By definition character is the property according to which two objects either are similar or differ from one another (the categories of similarity and difference) [1]. The living organisms belonging to the same species have characters of both categories. All individuals of a particular species have the characters similar within the species. As for the intraspecific difference, some individuals of the species possess such characters and some do not [2]. The latter category of characters is also referred to as alternative characters. They are famous by that Gregor Mendel used these characters to create his genetic theory.

The characters of intraspecific similarity are the background of a living organism. They form the essence of a particular biological species. The position of a species in the hierarchy of the living is determined according to the similarity characters. Human is the best-studied biological object. The human biological sciences are in essence the descriptions of the characters of intraspecific similarity for the species Homo sapiens. Systemic anatomy details the structure of the human body and systemic physiology describes the details of its function. Anatomical pathology and pathophysiology describe the anatomical and physiological alterations in the case of diseases. The diseases themselves are described as nosological entities. All listed definitions are species-level invariants of the structure or function. They are characteristic of all representatives of the species Homo sapiens.

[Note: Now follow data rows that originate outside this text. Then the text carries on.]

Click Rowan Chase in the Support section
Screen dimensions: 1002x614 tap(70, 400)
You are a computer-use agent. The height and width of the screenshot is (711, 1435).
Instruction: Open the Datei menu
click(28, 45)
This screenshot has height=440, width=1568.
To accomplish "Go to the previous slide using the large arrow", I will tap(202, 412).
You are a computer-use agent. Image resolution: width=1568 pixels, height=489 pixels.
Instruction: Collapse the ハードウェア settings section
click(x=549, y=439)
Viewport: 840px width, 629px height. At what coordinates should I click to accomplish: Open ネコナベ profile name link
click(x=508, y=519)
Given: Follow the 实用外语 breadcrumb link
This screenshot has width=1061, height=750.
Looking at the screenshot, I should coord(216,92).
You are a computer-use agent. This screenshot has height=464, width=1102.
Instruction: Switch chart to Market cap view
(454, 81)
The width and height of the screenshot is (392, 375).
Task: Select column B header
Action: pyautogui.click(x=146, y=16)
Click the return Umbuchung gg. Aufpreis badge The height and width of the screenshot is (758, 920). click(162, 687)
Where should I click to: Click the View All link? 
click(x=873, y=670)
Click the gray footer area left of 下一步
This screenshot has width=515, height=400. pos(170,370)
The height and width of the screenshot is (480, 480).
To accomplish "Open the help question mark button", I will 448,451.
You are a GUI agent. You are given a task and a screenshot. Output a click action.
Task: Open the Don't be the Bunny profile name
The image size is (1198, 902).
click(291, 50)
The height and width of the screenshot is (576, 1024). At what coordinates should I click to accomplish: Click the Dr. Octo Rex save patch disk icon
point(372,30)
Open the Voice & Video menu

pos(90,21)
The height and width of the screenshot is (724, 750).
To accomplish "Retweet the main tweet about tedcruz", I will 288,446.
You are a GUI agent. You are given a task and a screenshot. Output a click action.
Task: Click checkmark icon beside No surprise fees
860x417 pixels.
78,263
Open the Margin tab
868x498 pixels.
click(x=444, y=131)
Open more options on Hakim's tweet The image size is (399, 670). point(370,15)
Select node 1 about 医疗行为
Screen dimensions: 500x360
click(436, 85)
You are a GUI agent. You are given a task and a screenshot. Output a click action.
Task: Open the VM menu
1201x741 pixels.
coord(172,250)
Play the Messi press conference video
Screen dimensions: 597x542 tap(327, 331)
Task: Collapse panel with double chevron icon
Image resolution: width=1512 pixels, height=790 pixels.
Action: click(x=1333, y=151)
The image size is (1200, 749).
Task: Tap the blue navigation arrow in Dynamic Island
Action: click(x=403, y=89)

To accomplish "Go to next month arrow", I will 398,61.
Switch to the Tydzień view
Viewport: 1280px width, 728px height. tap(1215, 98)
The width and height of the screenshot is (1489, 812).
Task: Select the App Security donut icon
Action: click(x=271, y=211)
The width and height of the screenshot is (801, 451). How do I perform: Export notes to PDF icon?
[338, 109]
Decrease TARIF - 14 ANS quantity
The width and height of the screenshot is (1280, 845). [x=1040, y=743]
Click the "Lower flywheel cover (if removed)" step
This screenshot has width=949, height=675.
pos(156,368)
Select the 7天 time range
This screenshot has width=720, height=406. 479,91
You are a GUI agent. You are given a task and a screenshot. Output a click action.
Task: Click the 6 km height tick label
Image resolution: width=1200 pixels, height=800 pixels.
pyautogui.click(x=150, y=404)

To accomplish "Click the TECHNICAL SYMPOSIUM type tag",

It is currently known that the characters of intraspecific difference at a genetic level are the variants of protein-coding genes. However, it is still unclear in terms of genetics what the similarity characters are. There are no doubts that they are also encoded in DNA and, most likely, as individual DNA regions but how they are organized and how they function are yet vague. Special disciplines—genetics of individual development and evolutionary genetics—deal with the establishment and genetic basis of the characters of intraspecific similarity. Although the set of research methods used for this purpose, both cytological and genetic, is very wide, the solutions are yet to be found.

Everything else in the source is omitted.